In a phase II study of first line concomitant capecitabine and oxaliplatin therapy of advanced colorectal cancer in 96 patients response rates were 60% versus 53% in patients less than 60 years of age versus elderly (P = 0.51) [9]. In pooled efficacy data from two phase III studies response rates according to age from 5-FU Mayo-regimen treatment were 19% versus 15%, and for capecitabine treatment were 25% versus 26% for patients aged less than and at least 60 years, respectively [11]. Interestingly a multivariate Cox regression analysis found, that among other risk factors lower age was associated with increased probability of shorter time to progression from capecitabine therapy (P = 0.0001, HR 0.99). An observation that applied to both 5-FU and capecitabine (P = 0.013, HR 0.99) [11].

In a phase II trial including 140 patients with randomisation to two regimens of irinotecan combined with capecitabine as first line treatment of metastatic colorectal carcinoma found significantly higher (P = 0.02) response rate of 53% as compared to 31% in patients less than age 65 years and older, respectively [13]. However, that did not lead to any advantage in terms of time to progression (HR 1.00; 0.97–1.03) [13]. In contrast, a phase II study including 69 patients of median age 61 years receiving first or second line concomitant capecitabine and oxaliplatin therapy for advanced colorectal cancer found no significant impact of age on tumour response rates (P > 0.05) [10]. In summary, available data on clinical outcome of palliative chemotherapy to advanced colorectal cancer found no interaction between efficacy and age. However, data are scanty and are not specified for patients more than 70 years of age.

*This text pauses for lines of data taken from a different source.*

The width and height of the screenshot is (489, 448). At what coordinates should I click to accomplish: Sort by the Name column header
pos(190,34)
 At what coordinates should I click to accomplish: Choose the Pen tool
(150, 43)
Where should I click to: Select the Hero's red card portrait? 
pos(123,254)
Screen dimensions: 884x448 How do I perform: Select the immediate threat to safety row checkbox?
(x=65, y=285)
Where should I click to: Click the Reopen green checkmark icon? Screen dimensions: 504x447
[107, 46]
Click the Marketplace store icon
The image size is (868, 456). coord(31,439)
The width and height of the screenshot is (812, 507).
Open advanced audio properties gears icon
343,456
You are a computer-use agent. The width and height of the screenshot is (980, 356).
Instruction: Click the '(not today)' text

With regard to data on adverse events according to age, only one study assessed capecitabine toxicity at the age above 75 years [12]. Pooled toxicity data from two multicentre phase III studies [12] showed that there was an increased incidence of grade 3 or 4 overall adverse events, diarrhoea, stomatitis and hand-foot syndrome from age 65 years on, that were particularly high in patients aged 80 years or older. However, this was explained by age-related impairment of renal function, as a multivariate Cox regression analysis adjusting for creatinine clearance showed that age per se did not have an additional statistically significant independent impact on the toxicity profile of capecitabine (P = 0.72).

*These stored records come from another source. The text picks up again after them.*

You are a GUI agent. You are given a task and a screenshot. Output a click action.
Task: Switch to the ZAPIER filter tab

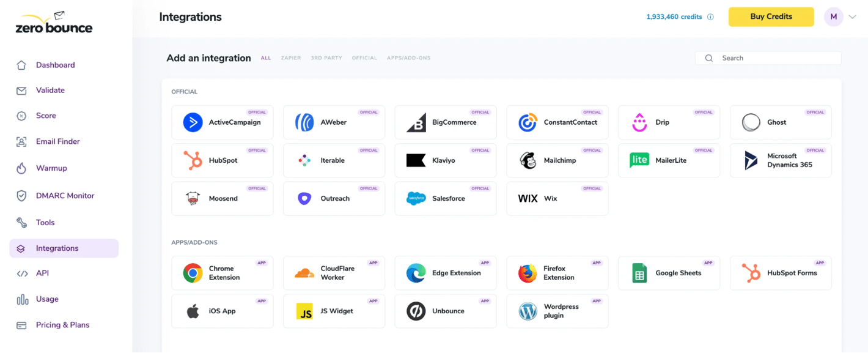click(x=291, y=58)
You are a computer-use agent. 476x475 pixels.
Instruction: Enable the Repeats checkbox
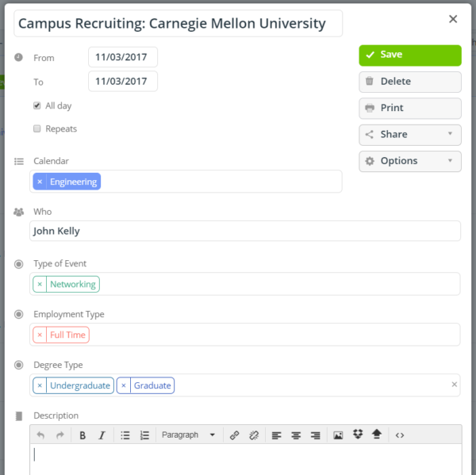[37, 128]
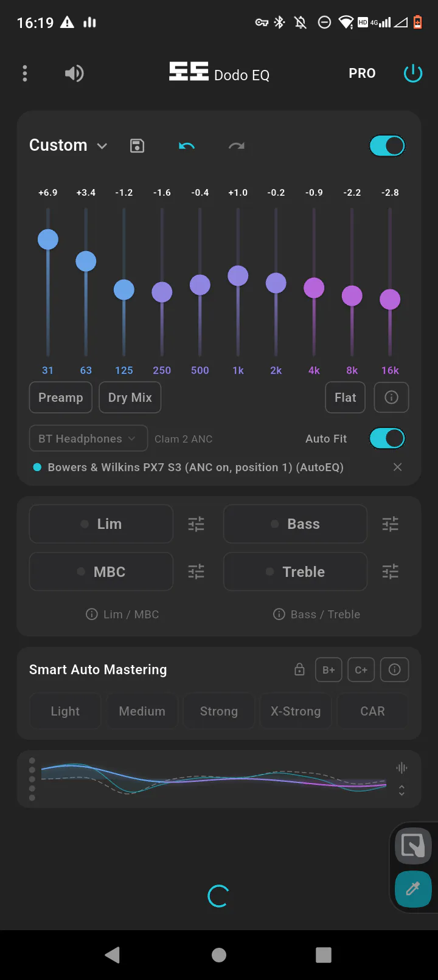Enable the MBC compressor
Screen dimensions: 438x980
101,572
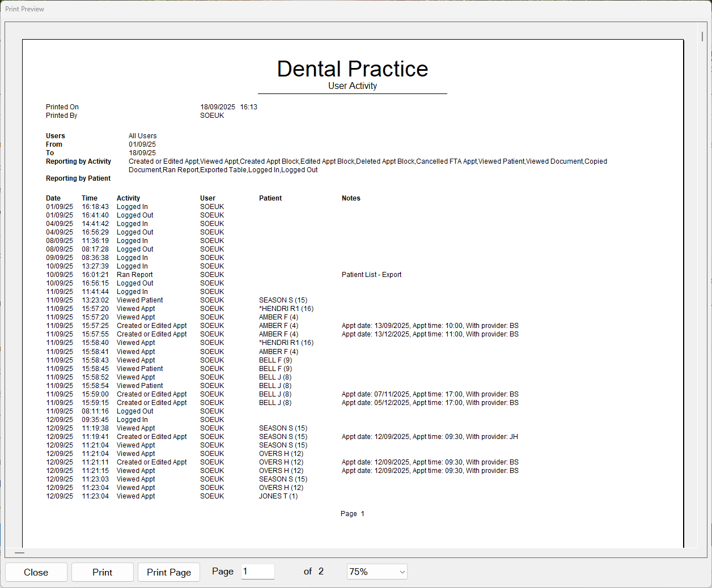Click the All Users value
Screen dimensions: 712x588
(x=142, y=136)
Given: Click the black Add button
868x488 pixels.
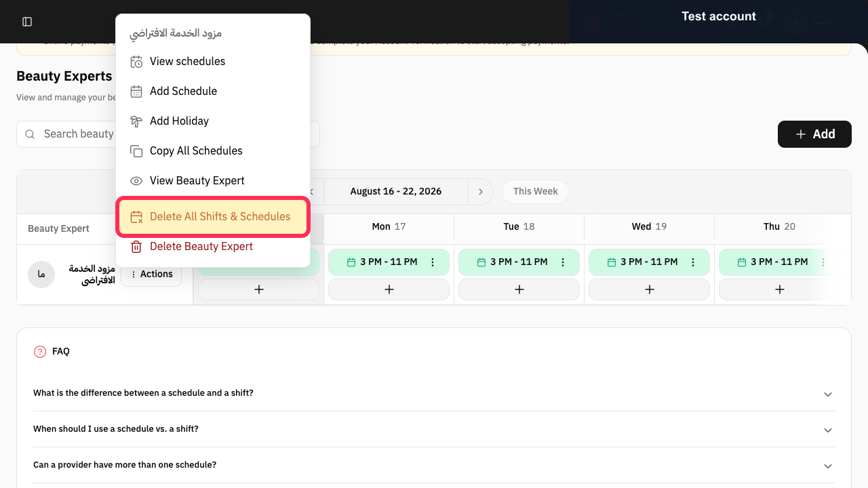Looking at the screenshot, I should (814, 134).
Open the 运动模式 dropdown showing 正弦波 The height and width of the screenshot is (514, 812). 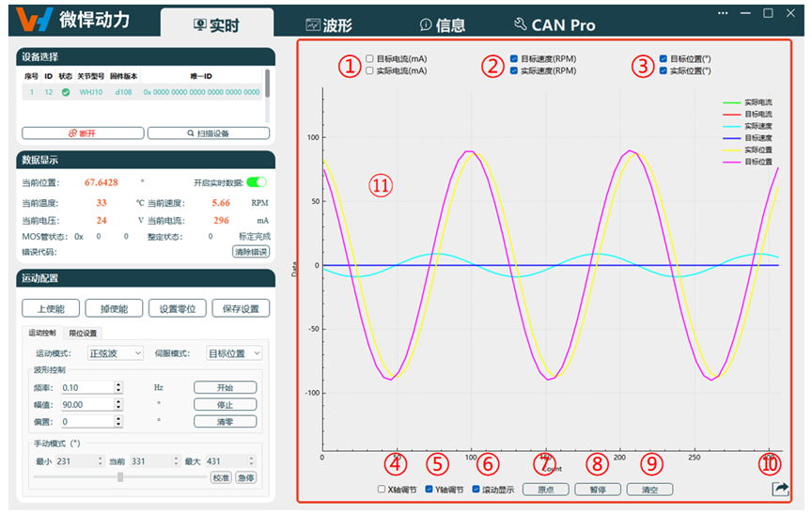(x=115, y=353)
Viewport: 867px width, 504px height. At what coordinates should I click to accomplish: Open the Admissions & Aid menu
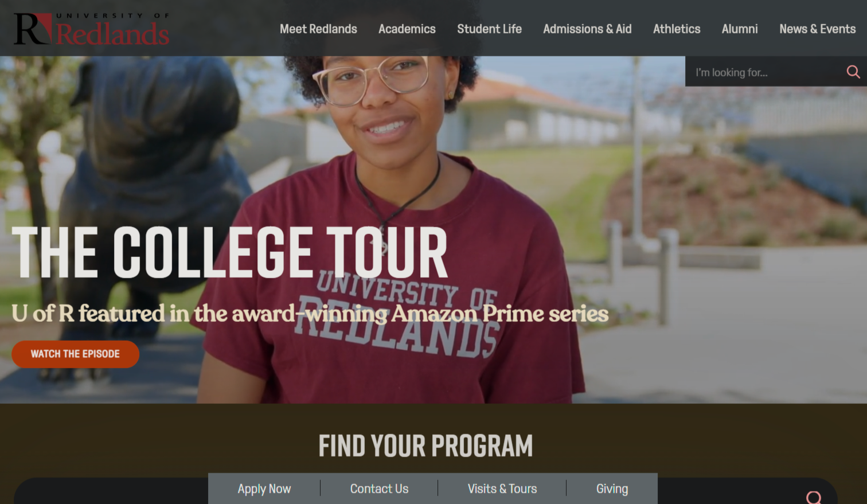coord(587,29)
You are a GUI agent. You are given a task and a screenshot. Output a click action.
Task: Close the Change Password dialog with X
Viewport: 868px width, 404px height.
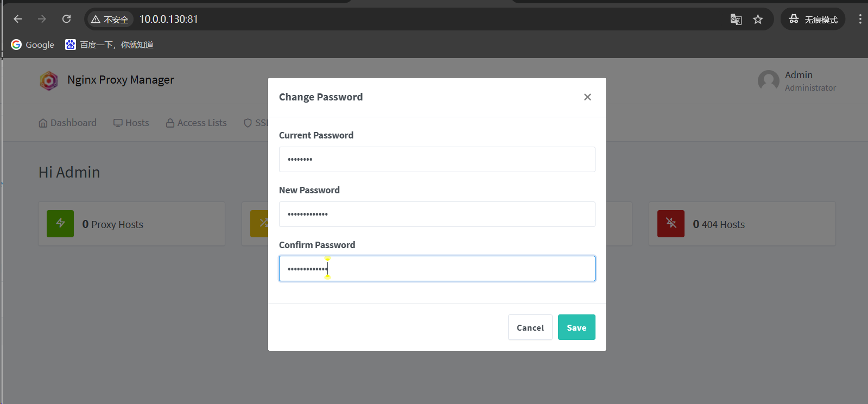pos(587,97)
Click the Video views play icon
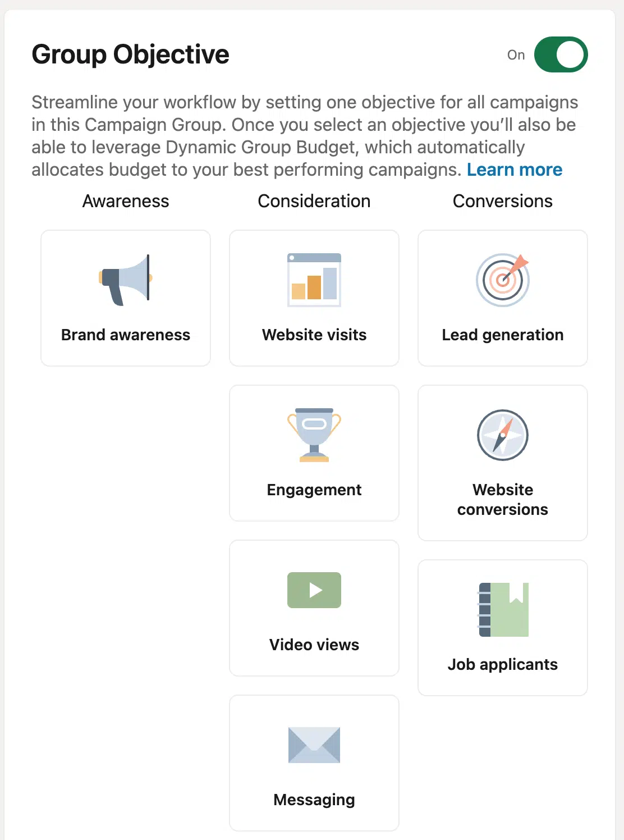Image resolution: width=624 pixels, height=840 pixels. pos(314,590)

Concomitant capecitabine and oxaliplatin as first line therapy of advanced colorectal cancer in 96 patients produced overall similar incidence of grade 3 or 4 treatment related adverse events of 64% and 59% in patients younger than 65 years and elderly, respectively [9]. Likewise for organ specific adverse events of grade 3 or 4 there were no significant differences, including peripheral sensory neuropathy (15 versus 18%), diarrhoea (14 versus 18%), nausea or vomiting (12 versus 14%), neutropenia (6 versus 5%), and hand foot syndrome (6 versus 0%). Besides, profile of required dose reduction was unrelated to age [9].

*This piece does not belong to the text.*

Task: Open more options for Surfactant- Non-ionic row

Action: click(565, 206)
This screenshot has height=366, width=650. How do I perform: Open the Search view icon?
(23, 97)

In a trial on two regimens of first line combined irinotecan and capecitabine treatment in metastatic colorectal carcinoma frequency of grade 3–4 diarrhoea was 37% versus 27%, and leucopenia was 10% versus 5% in patients aged ≥ 65 years as compared to all patients, respectively [13]. Pooled data from a phase II and part of a phase III study on first line capecitabine treatment of metastatic colorectal cancer found no significant (P > 0.05) relationship between the incidence of hand-foot syndrome and age [14].

In the present study similar chemotherapy, tolerability of and outcome was found for patients < 70 and ≥ 70 years, in terms of dose and number of courses received (Table II), the toxicity encountered (Table IV), and ensuing response rates (Table II), progression free intervals and survival times (Figures 1 and 2), respectively.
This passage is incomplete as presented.